■ Texto de origem
━━━━━━━━━━━━━━━━

Schmitz é um dos poucos que ainda permanecem na localidade. “Daquele dia em diante passei a ver a vida de outra forma. Comecei a valorizar mais as pessoas do meu entorno e trabalhar para ocupar a mente”, relata.

Vazio na comunidade

O salão não foi mais reaberto. “Voltei uma vez lá, o lugar passa uma energia muito ruim. Até nem gosto de falar sobre o que aconteceu”, diz Schmitz.

Artêmio Foster mora na localidade faz dois anos. Não estava no bolicho no dia da chacina. Atualmente, arrendou a área no entorno do salão para produção agrícola.

“Era o único ponto onde o pessoal se reunia nos finais de semana. A comunidade vive essa dor de perder pessoas do bem, que não faziam mais que trabalhar.”

━━━━━━━━━━━━━━━━

■ Os dados
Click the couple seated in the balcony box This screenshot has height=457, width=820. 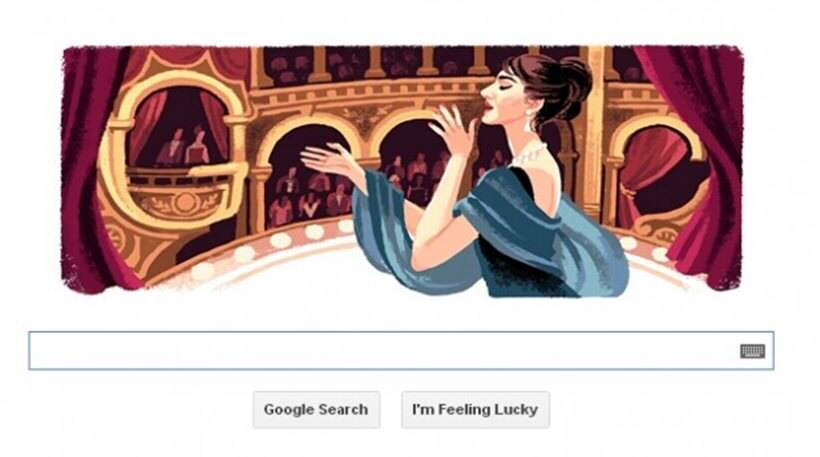point(183,146)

━━━━━━━━━━━━━━━━

■ Tarefas
1. No texto de origem, há quanto tempo Artêmio Foster mora na localidade?
2. Dê sequência ao texto sobre a chacina no salão, começando logo depois da última fala mostrada.

■ Respostas
1. Há dois anos.

2.
A chacina de Sério completa um ano. Hoje parte dos moradores já deixou o local, e os que ficaram buscam meios de lidar com o sofrimento.

Ontem, Sérgio Schmitz prestou sua homenagem às três vítimas (Foto: Felipe Neitzke)

Sérgio Schmitz era amigo de César Verruck – uma das vítimas do atentado – e hoje responsável pela produção de suínos na propriedade do falecido. “Assim que o Evandro avisou do ocorrido, fomos ao salão. Ainda na porteira avistamos o Vanderlei empunhando a arma. Ficamos aguardando, em dez minutos chegaram as primeiras viaturas policiais e houve intensa troca de tiros”, recorda.

Na tarde de segunda-feira, 2, foi ao cemitério prestar sua homenagem junto ao túmulo das três vítimas da chacina. “Esse crime deixou um vazio muito grande na comunidade. São poucos que ainda persistem e têm forças em permanecer por aqui”, comenta.

“Pedi ao meu filho que parasse”

Dos que ainda moram na localidade estão os pais do atirador. Valdemiro Matthes, 59 e Lourdes Matthes, 50. Até hoje, não entendem o que passou na cabeça do filho Vanderlei em atirar contra os frequentadores do salão, pessoas do convívio diário.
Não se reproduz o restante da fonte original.